• _Available data_:

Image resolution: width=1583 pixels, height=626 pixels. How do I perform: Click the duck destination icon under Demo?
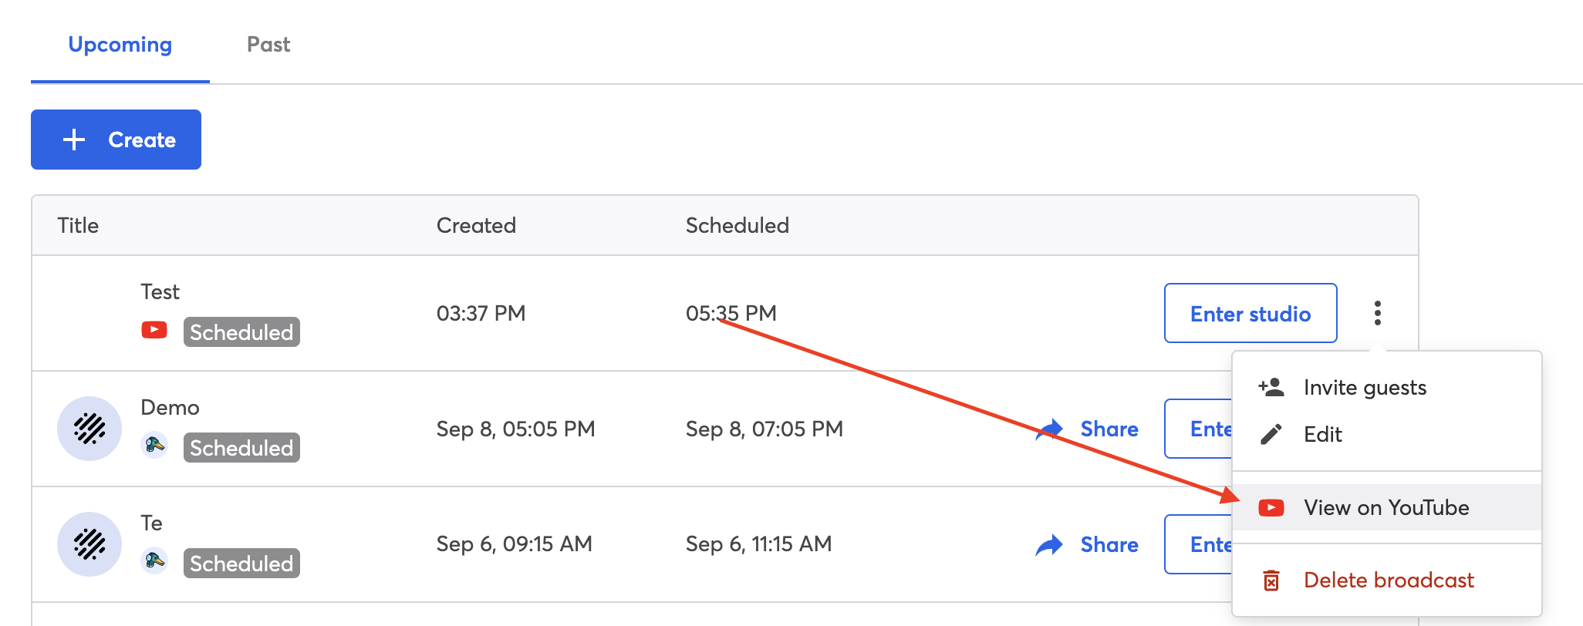[x=154, y=446]
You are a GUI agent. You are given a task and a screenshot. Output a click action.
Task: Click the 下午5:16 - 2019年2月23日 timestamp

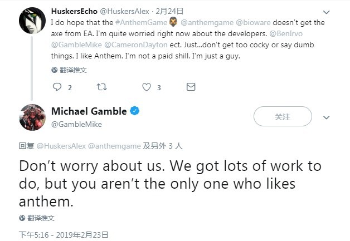coord(64,235)
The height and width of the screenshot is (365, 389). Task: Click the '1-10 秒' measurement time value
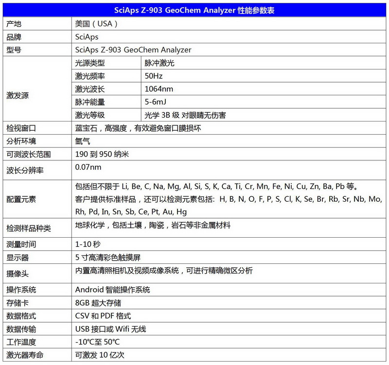[88, 244]
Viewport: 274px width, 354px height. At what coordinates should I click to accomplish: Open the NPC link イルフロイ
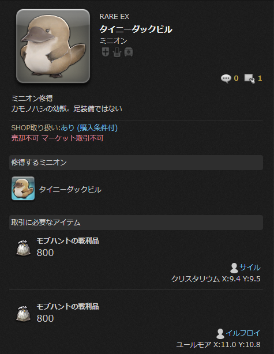point(243,333)
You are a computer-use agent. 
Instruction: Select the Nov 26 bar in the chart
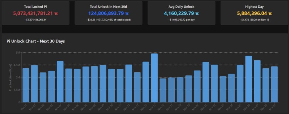[249, 79]
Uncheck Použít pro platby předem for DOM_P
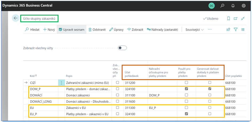This screenshot has height=122, width=252. coord(186,89)
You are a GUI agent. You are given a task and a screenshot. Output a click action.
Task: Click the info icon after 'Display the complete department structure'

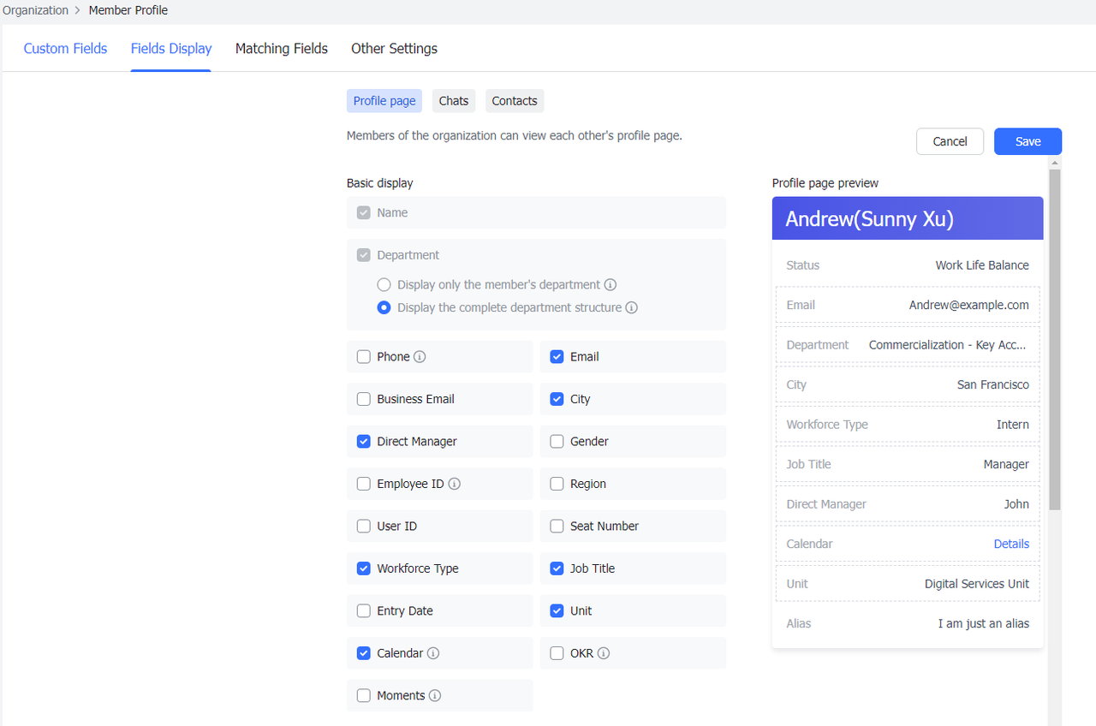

• _Work required_:
Beginning with the line containing "Uncheck Použít pro platby předem for DOM_P" and ending with the last line of the data, output those lines exactly and nothing more. Omit every picture.

• _Exercise response_:
Uncheck Použít pro platby předem for DOM_P
This screenshot has height=122, width=252. coord(186,89)
You are a GUI agent. You are given a task and a screenshot. Output a click action.
Task: Click the info icon after 'Display the complete department structure'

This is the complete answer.